INSTRUCTIONS FOR THE TASK —
Pictures left aside, return the lines below exactly, from the one with "You are a GUI" to the end, including both ends.

○ ○ ○ ○ ○

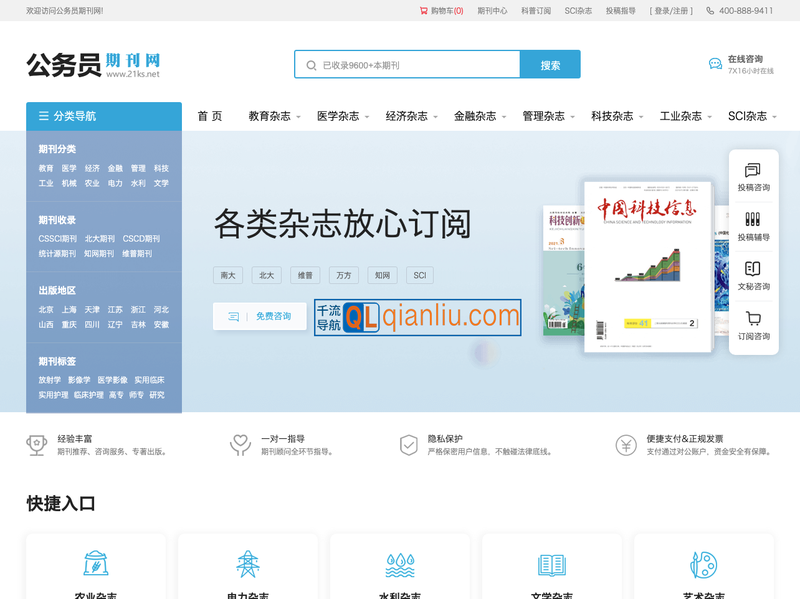Click the 文学杂志 open book icon
The height and width of the screenshot is (599, 800).
point(552,563)
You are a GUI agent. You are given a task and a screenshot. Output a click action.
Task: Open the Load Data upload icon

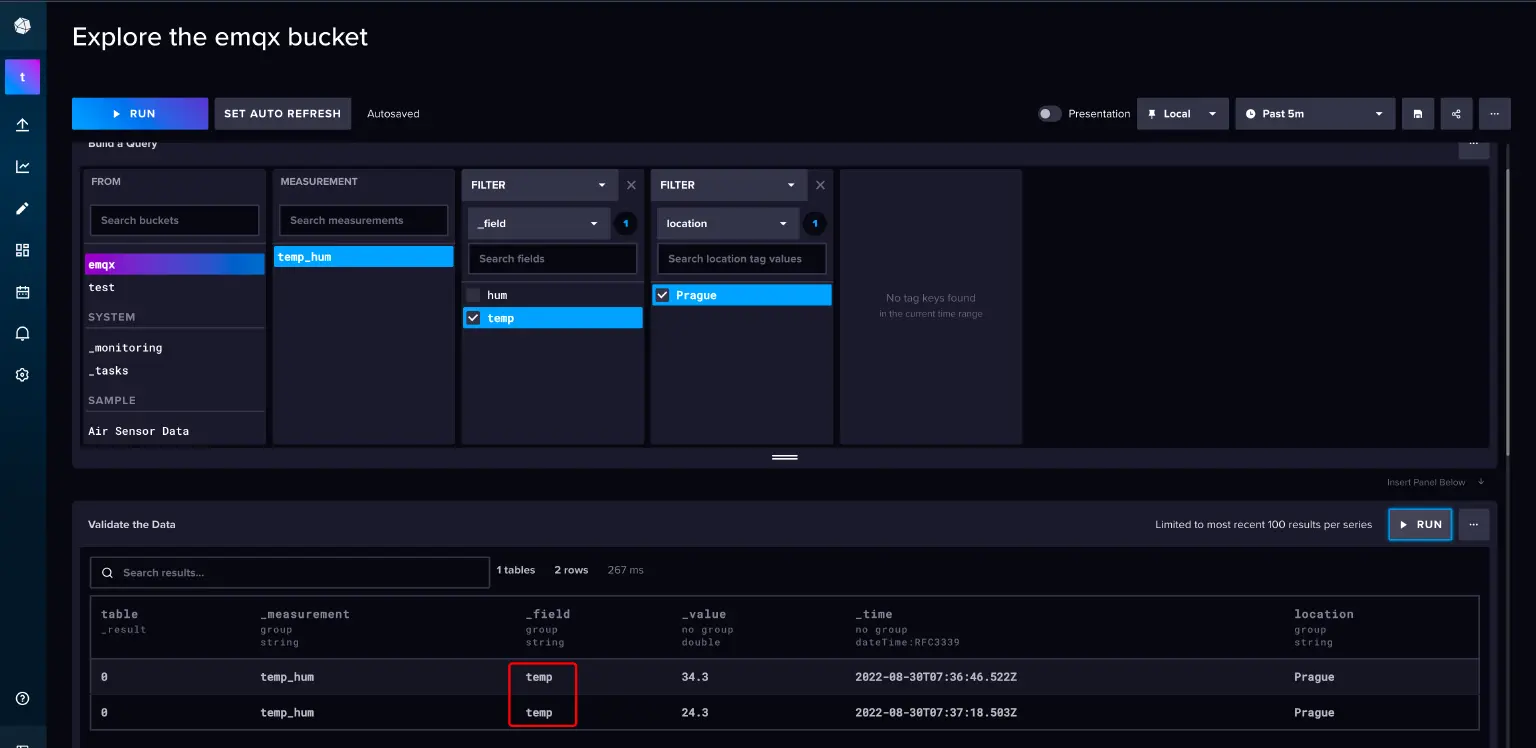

○ ○ ○ ○ ○

EXERCISE OUTPUT —
You are a GUI agent. You are given a task and a screenshot. Output a click action.
Task: Open the Load Data upload icon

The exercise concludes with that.